Friday, September 2, 2011

Exercise

Exercise.  I hate it.  It always seems like such a waste of time to me to do some exercise just for the sake of exercising.  I mean, I don't mind getting exercise when I'm doing something productive.  For example, I mow my own lawn rather than using a lawn service, even when the highs are in the triple digits.  Of course, our lawn is so small that it only takes about fifteen or twenty minutes to mow, trim and blow the chaff off.  Still, that's productive exercise as far as I'm concerned.

Even though I don't like exercising for the sake of exercising, I still do it.  My wife and I try to walk at least three times a week.  We prefer walking in a park or somewhere else where there are interesting things to see, but we will walk at the mall or on a treadmill if it's too hot to walk outside.  So why do we do this when we both acknowledge that it's something we hate to do?  The reason is very simple: we've decided that in order to live you have to keep moving.  We've had some pretty good examples of what exercise can do for a person as they age and what happens if you don't get enough exercise as well.

My parents rarely exercised for the sake of health.  My mother was a stay at home mom who did a lot of housework in a two-story house with a basement.  She had to go up and down the basement stairs, carrying a laundry basket full of clothes, probably twelve or fourteen times a week in order to do the laundry.  Then too, she spent at least one day a week cleaning that big house.  She did this right up into her late eighties, although when she was about 80 years old, she told my wife and me that she didn't really do such a great job of cleaning anymore.  We were both amazed that she still cleaned at all, although I guess we shouldn't have been because Mom was the Energizer bunny incarnate. The point I'm trying to get to here is that Mom lived in and worked around that two-story house every day until six months before she died of cancer three days short of her 89th birthday.  My dad, on the other hand, didn't do much to exercise after he retired.  To be sure, he had spent thirty years or so a letter carrier, walking a route with a satchel full of mail over his shoulder for eight hours five days a week.  When he was working age he also mowed his own lawn, at least until we boys were old enough to mow it, and did the rest of the yard work himself.  After he retired he had to have an aortic aneurism repaired and his doctor told him he should exercise every day to keep his heart in shape. He did that for a few months and then pretty much gave it up entirely.  He died of a heart attack at 77.

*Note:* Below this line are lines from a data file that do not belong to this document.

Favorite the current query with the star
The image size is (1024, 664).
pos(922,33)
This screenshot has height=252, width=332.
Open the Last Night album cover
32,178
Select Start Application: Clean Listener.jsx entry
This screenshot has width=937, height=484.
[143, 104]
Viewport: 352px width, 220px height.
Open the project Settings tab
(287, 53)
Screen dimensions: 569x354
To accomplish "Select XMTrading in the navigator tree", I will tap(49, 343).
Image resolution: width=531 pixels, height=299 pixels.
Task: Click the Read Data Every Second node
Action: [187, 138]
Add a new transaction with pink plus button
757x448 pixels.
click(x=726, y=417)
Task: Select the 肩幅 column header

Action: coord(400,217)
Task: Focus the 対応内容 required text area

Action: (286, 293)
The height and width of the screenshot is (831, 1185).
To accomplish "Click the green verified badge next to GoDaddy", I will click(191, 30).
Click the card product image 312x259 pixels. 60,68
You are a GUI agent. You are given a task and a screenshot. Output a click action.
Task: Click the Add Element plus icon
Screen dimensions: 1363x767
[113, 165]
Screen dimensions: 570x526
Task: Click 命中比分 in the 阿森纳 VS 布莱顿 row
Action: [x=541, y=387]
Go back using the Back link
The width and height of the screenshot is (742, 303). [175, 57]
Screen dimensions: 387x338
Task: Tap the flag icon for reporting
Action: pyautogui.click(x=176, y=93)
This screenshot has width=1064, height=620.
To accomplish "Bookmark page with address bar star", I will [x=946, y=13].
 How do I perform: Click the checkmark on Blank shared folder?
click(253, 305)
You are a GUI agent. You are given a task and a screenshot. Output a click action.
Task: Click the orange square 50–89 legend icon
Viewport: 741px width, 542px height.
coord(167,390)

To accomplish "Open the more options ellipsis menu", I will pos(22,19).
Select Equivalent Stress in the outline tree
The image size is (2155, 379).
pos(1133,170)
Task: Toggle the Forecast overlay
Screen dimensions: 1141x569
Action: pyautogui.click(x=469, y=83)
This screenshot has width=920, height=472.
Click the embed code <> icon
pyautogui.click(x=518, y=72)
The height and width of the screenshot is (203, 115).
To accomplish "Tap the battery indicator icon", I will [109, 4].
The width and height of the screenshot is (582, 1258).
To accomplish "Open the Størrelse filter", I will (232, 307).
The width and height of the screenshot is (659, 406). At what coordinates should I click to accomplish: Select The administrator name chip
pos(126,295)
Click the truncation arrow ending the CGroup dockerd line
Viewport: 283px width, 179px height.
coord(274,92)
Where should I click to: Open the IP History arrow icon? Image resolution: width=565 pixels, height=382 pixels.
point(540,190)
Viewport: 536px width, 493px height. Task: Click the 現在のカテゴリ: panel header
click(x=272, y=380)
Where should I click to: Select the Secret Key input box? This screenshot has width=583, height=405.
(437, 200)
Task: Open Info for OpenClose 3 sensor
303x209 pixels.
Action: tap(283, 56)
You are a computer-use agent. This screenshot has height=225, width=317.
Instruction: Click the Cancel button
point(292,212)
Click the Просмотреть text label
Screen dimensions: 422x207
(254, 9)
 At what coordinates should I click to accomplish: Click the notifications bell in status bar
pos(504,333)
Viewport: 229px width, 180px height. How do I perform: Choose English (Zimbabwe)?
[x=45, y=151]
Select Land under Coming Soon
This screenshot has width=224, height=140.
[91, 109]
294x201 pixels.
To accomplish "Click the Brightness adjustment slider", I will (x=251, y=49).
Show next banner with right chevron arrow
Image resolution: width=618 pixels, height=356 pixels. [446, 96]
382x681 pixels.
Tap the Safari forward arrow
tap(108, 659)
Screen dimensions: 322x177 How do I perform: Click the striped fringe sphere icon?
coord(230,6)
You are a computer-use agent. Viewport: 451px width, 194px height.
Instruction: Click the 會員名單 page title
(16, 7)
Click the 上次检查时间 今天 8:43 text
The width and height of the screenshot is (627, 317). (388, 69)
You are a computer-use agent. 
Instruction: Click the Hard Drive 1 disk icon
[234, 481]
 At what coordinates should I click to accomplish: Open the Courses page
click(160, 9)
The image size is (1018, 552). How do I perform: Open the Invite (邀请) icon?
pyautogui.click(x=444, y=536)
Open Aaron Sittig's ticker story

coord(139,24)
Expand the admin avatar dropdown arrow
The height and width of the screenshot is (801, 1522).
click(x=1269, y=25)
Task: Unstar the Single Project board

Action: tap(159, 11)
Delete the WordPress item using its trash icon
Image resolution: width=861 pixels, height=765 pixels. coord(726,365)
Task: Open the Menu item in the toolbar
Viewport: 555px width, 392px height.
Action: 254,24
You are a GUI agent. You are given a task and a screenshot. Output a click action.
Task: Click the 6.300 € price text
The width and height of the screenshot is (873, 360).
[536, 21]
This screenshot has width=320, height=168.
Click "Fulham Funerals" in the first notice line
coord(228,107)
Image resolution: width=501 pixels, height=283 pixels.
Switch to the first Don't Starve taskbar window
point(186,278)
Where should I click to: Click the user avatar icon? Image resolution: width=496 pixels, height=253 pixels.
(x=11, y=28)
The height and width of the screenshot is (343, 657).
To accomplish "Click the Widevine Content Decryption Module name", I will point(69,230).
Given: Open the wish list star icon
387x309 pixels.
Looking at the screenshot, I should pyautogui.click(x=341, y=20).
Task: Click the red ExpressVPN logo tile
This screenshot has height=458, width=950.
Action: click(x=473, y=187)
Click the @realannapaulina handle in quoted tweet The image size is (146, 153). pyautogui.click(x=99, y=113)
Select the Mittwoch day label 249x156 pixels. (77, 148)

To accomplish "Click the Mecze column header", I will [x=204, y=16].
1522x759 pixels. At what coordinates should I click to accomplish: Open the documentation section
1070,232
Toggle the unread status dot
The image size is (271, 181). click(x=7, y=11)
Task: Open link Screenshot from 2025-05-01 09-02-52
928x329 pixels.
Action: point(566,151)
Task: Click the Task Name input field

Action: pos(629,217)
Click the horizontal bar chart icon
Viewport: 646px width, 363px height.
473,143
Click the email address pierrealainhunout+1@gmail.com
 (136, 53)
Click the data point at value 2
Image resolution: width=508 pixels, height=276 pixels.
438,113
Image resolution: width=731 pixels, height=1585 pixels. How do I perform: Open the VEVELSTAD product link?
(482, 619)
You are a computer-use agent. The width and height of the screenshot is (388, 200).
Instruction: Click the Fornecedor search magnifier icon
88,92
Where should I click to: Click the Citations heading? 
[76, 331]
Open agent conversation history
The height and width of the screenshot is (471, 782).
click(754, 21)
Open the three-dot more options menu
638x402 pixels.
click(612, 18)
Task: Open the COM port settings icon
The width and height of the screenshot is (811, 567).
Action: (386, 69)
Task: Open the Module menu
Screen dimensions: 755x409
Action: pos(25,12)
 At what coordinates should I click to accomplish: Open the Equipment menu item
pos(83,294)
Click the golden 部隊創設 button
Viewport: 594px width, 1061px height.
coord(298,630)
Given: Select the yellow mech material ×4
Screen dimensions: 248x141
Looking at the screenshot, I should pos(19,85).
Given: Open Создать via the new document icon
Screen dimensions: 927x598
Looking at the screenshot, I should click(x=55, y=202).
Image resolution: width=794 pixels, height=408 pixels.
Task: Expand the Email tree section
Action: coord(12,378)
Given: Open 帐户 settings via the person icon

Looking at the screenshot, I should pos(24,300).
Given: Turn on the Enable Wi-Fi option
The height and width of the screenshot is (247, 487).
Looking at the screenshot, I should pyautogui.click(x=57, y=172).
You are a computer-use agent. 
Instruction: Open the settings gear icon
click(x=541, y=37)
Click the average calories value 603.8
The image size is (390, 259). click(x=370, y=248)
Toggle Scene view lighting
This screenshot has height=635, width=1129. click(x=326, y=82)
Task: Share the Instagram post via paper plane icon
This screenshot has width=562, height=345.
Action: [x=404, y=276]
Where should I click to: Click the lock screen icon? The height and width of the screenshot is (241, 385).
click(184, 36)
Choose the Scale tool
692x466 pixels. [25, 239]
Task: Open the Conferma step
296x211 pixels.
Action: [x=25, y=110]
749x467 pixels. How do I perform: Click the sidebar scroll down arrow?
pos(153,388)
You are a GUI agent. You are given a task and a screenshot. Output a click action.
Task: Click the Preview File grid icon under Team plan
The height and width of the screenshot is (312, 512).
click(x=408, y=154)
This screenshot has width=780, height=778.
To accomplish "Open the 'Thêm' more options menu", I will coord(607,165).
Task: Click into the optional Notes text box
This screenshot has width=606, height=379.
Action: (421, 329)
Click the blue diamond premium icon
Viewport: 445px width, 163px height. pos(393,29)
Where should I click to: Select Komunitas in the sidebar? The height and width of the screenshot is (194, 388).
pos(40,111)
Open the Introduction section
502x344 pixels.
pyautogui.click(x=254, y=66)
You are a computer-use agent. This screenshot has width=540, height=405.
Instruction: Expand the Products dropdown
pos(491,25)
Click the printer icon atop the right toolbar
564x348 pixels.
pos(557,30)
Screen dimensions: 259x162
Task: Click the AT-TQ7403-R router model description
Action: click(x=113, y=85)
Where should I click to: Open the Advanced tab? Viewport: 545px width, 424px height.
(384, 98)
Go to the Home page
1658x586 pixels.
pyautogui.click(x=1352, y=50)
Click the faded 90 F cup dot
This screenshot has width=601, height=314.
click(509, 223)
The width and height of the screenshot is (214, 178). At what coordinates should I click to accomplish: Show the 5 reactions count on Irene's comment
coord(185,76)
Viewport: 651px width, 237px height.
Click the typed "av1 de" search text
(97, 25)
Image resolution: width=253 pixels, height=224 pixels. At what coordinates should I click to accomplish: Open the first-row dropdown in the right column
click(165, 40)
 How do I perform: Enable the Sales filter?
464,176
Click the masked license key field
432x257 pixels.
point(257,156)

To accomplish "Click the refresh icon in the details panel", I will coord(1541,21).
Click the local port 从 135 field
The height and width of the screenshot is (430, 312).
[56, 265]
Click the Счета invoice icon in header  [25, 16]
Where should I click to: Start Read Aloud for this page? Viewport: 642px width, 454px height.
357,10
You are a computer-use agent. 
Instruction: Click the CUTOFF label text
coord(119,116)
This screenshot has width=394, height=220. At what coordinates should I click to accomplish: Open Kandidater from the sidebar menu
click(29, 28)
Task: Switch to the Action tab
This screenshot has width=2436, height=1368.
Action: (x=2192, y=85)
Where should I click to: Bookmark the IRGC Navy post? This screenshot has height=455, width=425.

My wife's parents started out with good intentions.  They both retired in their sixties and for awhile they both walked five or six days a week at the track at a local park.  To begin with they both made a couple of laps around the track.  Then my mother-in-law got to the point where she would walk one lap and then sit in the car and read the paper while my father-in-law walked his second lap.  Later on she walked about a quarter of a lap and then walked back to the car to read while my father-in-law finished his two laps.  Eventually she just sat in the car while he walked. My mother-in-law sort of gave up on housework too.  My father-in-law would make the meals and do the laundry while she read the paper or watched TV.  They lived on their own until she got sick and had to move into a nursing home at 80.  She died there about six years later.  My father-in-law is 91 and even though he has to use a walker to get around, has cancer and is permanently attached to a catheter, he rides an exercise bike for half an hour five days a week.  In fact, he was recently in the hospital for nearly a week to check on the status of his cancer, receiving chemo while he was there, and on the afternoon of the day he came back to the assisted living place where he lives, he rode the bike for half an hour.

OK, I know that some of this could just be good genes, but I see the value of exercise here.  So Ellie and I try to get exercise in at least three times a week, in my case, and five in hers.  We plan to keep moving until the lights are turned out and and we can't move again, hopefully way into the future.